Other notes about the errors:

  • teens and young adults had more error than other groups
  • across all questions there was no difference in error between women and men
  • there was difference across countries; Thailand and the Philippines (which both had the most error) had about twice as much as France, Australia, and the UK (which collectively had the least)

One of the best-performing questions was “In the past week, on average, approximately how much time PER DAY have you spent actively using Facebook? (multiple choice),” which had 27% of participants selecting the correct choice, and the mean absolute error being just 1.2 bins away (i.e., on average participants chose an answer bin adjacent to the correct one). This question had no relationship between error and actual time spent, which is desirable!

The authors dive deeper into results from this question and two others, examining specific properties of the responses (error based on age, error across different countries, over- vs. under-reporting, etc.).

Recommendations for researchers

The authors make recommendations to future researchers aiming to measure time spent on Facebook—

  • use time tracking applications, which on modern phones are built into the OS (Apple’s Screen Time or Android’s Digital Wellbeing)
  • when time spent must be self-reported, use the multiple choice question that performed the best here
  • use multiple choice questions where possible (which might mean doing pilot studies to figure out what answers you need)
  • (importantly) interpret people’s self-reported time as a noisy estimate for where they fall … relative to other respondents, instead of using the values directly.

Using a stable set of measures helps ensure that the measurements are valid in the first place, and also for meta-analyses in the future. The authors give the example of the Facebook Intensity Scale, which was originally created for undergrads at one institution before the News Feed was even launched; but the measure has been used regularly in different contexts and populations without establishing its validity.

Thoughts

This was one of the easier papers I’ve read lately, which feels like a nice mental break.
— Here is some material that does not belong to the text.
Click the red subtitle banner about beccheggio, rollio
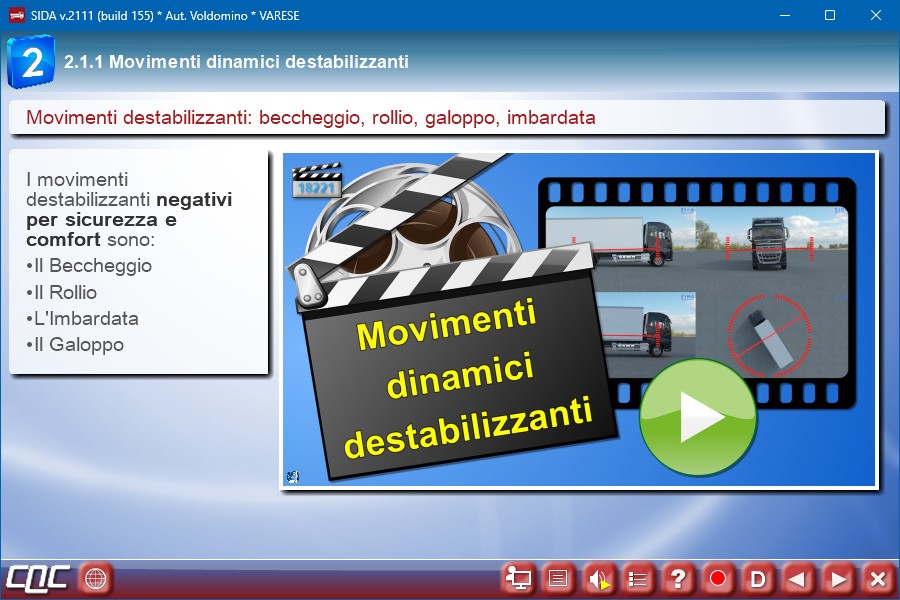pos(446,117)
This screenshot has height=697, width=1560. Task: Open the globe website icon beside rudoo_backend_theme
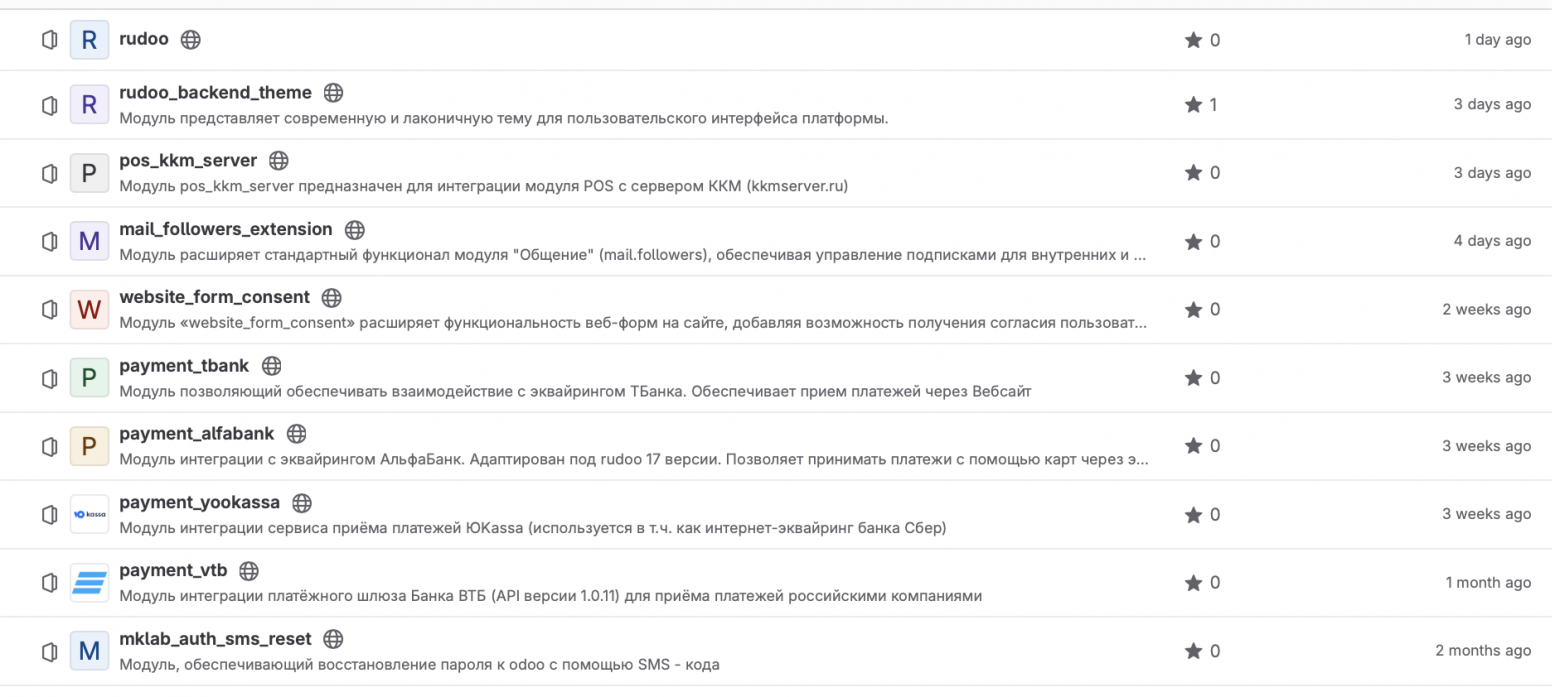click(333, 91)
The question is so simple—“how accurate are people when you ask them how much they’ve used Facebook?"—and while I knew that self-reported survey measures weren’t always accurate, I had no idea that it’d be this noisy.

It’s a little unsettling to see the kind of research that’s only possible in industry (or via industry collaborations). If Facebook had not been interested in doing this study, it simply wouldn’t have been possible (due to both the server logs and participant recruitment).

It’s also worth noting (and the authors do call this out) that “time spent” is often itself not a meaningful metric, and might be a proxy for other things that are harder to quantify, like the role social media plays in someone’s life, the exposure they have to different things happening on Facebook, or the impact of Facebook on well-being.

Nonetheless, I appreciate this for helping to develop best practices in the field. Noisy indicators are still useful, but should be used differently than precise measurements. I hope that more of the big players in industry advance this kind of work going forward.